Complete the following ▸
1 - List every year given in parentheses or stated as a date in the chapter opening, in the order they appear.
2 - Rewrite the chapter opening from "DOI: 10.1201/9781003199663-1" up to and including "never far away.", replacing "animation" with "cartooning" throughout.

Page excerpt ▸
***

CHAPTER 1 Cartoons of Life and Death

DOI: 10.1201/9781003199663-1
“What’s up Doc?”
—BUGS BUNNY (1940)1
Like photography and like film itself, animation was made possible by new technology. But it also inherited the whole history of human artistic expression. Despite—or because of—its various pre-cinema forebears in the dramatic, visual, and plastic arts, animation took time to find its various forms and keeps discovering new ones. But, even with its leaning towards caricature and humour, the dark side of the cartoon sensibility is never far away.
In a Dream of The Rarebit Fiend cartoon strip from 1905—thus preceding his animated films—Winsor McCay (as “Silas”) starts with a seven-panel sequence showing a burial from the point of view of the corpse in the grave, complete with mordant comments from the officiating clergyman: “Death in this case was a blessing not only to his wife but to the whole community. He was absolutely no good”.2 With its clear visual point of view, dialogue, and action timing it is, like many of the “Rarebit” strips, virtually a storyboard for an animated film never made. In the seventh panel, black clods of earth start to close the oval-framed view of daylight from the bottom of the grave. Only in the eighth and final panel does the “deceased” wake up from his nightmare, in bed with his wife: “I ate a cheese pie last night. Oh, oh, what a dream!” Later, in The Sinking of the Lusitania (1918), McCay was to use animation to document the killing of 1,200 people at sea during World War I. And by 1929 Walt Disney was working in the graveyard with The Skeleton Dance, a celebration of animated synchronous sound and a film about death that was, ironically, the very first of his Silly Symphonies.

***

Data supplied ▸

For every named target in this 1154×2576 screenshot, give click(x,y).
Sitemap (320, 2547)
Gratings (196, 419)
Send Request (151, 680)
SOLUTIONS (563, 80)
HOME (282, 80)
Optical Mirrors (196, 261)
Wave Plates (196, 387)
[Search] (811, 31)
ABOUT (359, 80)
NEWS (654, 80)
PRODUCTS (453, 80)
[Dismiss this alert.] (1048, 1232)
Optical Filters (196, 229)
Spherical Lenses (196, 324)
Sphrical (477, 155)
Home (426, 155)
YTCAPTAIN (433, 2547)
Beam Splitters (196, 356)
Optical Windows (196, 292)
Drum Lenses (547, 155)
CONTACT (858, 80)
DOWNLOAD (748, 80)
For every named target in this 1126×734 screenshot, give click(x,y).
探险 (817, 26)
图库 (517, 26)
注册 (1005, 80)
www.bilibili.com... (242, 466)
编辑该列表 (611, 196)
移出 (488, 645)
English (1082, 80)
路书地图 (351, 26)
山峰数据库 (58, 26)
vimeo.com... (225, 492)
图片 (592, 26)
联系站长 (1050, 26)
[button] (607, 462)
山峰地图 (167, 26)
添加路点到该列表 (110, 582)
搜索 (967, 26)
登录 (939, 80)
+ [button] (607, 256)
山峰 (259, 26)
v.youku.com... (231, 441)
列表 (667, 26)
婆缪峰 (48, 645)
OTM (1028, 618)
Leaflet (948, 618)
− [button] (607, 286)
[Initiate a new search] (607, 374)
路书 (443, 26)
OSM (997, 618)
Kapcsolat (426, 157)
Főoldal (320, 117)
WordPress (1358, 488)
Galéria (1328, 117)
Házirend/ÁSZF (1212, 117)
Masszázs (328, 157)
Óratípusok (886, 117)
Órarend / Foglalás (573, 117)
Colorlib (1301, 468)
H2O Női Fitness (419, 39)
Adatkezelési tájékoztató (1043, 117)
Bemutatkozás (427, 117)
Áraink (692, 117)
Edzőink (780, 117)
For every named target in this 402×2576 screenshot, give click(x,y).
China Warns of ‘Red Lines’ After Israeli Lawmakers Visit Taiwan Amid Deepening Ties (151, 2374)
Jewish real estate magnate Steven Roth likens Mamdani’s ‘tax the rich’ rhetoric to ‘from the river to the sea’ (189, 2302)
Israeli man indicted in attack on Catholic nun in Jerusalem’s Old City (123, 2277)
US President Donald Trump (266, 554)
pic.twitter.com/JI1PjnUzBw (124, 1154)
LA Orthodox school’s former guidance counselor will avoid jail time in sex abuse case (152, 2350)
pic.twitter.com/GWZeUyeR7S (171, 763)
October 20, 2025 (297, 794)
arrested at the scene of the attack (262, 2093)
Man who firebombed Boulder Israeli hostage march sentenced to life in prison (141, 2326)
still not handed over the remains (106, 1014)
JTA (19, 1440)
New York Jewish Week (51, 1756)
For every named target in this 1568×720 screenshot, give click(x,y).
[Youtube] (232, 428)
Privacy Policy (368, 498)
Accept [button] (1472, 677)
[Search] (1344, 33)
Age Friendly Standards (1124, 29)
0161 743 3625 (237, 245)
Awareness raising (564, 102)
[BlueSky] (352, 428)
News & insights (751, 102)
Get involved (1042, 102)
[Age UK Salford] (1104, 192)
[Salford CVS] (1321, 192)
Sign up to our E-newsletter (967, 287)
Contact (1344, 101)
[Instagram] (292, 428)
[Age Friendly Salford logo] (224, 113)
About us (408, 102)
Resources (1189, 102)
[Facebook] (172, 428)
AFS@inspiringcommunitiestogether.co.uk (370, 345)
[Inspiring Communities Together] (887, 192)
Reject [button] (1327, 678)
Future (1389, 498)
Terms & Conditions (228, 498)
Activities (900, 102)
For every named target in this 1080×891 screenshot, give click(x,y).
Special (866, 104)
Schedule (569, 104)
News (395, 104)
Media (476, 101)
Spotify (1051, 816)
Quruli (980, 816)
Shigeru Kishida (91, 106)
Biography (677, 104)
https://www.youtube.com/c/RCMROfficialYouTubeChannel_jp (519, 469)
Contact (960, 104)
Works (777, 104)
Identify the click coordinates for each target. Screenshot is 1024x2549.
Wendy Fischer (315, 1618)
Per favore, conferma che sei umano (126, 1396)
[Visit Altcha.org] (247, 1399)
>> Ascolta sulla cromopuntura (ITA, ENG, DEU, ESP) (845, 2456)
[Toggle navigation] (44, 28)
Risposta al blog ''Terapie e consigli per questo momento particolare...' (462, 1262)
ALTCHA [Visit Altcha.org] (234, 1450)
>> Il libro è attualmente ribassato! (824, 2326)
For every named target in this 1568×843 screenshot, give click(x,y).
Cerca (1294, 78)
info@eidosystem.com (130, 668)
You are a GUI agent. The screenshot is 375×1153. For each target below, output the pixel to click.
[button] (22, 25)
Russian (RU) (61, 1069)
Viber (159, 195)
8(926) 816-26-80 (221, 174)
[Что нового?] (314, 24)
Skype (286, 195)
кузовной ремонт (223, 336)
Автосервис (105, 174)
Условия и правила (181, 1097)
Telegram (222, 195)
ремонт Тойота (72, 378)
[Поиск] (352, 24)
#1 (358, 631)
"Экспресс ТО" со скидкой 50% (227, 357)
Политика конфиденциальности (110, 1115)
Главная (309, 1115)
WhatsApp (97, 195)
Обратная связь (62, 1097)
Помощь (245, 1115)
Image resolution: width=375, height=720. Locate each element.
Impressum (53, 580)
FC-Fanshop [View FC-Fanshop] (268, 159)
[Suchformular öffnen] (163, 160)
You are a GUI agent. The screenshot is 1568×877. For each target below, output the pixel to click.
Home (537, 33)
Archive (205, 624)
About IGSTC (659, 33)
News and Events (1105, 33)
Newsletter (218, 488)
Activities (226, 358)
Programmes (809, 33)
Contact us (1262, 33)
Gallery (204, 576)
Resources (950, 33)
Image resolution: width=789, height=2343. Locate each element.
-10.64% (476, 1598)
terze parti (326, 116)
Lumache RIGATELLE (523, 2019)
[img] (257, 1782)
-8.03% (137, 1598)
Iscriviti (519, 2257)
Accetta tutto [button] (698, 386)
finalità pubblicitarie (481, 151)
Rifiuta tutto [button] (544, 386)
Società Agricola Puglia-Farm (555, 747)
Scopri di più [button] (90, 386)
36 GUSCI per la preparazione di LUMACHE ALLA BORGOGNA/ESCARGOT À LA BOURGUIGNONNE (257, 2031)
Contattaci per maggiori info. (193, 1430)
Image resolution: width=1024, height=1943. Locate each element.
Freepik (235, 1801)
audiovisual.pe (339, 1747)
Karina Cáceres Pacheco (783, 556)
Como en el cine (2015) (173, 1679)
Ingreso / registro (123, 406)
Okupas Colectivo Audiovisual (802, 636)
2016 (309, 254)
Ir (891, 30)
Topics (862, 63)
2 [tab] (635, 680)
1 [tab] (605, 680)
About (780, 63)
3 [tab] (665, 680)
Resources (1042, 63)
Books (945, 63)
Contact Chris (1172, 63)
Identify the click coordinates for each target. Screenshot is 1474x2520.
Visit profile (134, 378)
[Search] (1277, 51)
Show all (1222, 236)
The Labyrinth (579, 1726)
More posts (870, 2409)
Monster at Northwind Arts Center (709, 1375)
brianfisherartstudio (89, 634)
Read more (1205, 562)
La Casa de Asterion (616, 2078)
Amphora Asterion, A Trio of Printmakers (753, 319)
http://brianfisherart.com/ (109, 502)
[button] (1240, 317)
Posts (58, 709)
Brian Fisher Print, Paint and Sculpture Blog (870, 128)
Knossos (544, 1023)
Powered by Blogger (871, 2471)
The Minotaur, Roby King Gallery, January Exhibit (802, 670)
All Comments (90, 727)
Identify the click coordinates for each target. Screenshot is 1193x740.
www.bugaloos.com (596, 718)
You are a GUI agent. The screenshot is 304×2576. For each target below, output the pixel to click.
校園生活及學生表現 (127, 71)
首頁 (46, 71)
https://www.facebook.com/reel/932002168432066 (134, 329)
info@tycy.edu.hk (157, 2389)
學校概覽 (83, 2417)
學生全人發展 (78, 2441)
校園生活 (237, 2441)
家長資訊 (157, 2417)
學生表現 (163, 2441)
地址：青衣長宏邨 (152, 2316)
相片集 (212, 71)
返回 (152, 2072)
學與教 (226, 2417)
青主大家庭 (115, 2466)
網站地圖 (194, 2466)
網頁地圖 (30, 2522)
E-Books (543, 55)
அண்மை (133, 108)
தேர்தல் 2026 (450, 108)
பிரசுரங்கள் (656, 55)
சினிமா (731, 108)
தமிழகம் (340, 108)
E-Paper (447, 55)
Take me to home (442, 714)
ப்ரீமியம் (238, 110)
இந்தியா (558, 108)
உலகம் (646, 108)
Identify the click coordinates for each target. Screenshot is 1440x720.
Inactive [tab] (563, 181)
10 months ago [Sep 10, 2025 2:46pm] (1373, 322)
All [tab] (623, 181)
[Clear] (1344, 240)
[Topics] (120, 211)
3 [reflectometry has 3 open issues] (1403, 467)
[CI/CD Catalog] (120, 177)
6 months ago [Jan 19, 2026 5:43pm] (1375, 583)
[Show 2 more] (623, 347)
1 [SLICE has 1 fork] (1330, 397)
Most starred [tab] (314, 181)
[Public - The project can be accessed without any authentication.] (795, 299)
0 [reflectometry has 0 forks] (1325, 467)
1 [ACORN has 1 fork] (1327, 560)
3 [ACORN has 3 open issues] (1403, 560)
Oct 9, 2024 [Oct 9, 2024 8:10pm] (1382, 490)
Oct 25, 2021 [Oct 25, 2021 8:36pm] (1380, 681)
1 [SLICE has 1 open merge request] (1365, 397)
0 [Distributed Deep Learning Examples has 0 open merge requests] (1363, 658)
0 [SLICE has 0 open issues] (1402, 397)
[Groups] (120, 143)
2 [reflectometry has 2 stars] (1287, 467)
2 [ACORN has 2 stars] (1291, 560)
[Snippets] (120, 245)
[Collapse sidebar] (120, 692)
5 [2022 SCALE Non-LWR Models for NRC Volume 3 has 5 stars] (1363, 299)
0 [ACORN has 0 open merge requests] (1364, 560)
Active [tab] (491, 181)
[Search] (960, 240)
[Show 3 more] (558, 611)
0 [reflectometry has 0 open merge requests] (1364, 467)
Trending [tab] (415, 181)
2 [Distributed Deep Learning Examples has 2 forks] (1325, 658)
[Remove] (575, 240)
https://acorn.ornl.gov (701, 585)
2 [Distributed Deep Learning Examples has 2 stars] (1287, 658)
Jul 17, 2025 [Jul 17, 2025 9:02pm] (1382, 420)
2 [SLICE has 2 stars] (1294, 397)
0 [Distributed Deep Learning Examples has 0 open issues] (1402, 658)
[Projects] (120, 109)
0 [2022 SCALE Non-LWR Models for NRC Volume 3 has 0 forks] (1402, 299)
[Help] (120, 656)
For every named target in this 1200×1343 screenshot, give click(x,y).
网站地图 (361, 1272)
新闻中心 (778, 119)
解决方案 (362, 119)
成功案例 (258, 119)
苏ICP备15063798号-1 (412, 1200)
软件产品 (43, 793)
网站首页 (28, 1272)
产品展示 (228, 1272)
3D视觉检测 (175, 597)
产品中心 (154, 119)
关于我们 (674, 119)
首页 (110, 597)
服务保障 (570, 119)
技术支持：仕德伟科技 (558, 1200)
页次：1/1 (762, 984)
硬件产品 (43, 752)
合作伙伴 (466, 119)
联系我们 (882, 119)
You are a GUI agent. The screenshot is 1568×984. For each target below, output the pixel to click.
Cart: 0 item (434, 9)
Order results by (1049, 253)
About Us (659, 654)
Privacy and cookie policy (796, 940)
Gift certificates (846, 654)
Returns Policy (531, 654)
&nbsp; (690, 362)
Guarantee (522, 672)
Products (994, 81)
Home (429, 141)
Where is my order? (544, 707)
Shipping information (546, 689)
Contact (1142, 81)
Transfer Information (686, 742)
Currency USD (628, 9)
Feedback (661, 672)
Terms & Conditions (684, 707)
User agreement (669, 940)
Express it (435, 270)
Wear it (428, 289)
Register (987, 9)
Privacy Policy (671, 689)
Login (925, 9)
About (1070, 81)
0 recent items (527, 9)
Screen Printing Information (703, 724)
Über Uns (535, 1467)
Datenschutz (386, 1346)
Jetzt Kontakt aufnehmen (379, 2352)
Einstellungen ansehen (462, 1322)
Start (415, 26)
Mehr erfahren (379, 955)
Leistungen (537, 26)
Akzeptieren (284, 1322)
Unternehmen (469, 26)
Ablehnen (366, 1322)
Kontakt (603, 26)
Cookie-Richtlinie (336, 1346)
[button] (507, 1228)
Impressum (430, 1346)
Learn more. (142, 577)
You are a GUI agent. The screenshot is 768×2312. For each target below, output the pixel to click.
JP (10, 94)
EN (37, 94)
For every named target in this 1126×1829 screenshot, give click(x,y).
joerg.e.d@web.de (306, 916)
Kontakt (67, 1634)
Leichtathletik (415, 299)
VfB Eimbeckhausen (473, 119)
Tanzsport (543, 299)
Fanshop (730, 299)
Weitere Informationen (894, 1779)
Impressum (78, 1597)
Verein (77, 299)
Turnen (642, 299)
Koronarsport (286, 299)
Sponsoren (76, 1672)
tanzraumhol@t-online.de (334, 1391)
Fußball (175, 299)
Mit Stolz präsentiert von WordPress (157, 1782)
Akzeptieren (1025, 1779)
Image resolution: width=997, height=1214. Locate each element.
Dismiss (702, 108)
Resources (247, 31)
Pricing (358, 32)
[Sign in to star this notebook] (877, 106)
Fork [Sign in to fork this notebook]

***

Answers to the exercise ▸
1 - 1940, 1905, 1918, 1929

2 -
DOI: 10.1201/9781003199663-1
“What’s up Doc?”
—BUGS BUNNY (1940)1
Like photography and like film itself, cartooning was made possible by new technology. But it also inherited the whole history of human artistic expression. Despite—or because of—its various pre-cinema forebears in the dramatic, visual, and plastic arts, cartooning took time to find its various forms and keeps discovering new ones. But, even with its leaning towards caricature and humour, the dark side of the cartoon sensibility is never far away.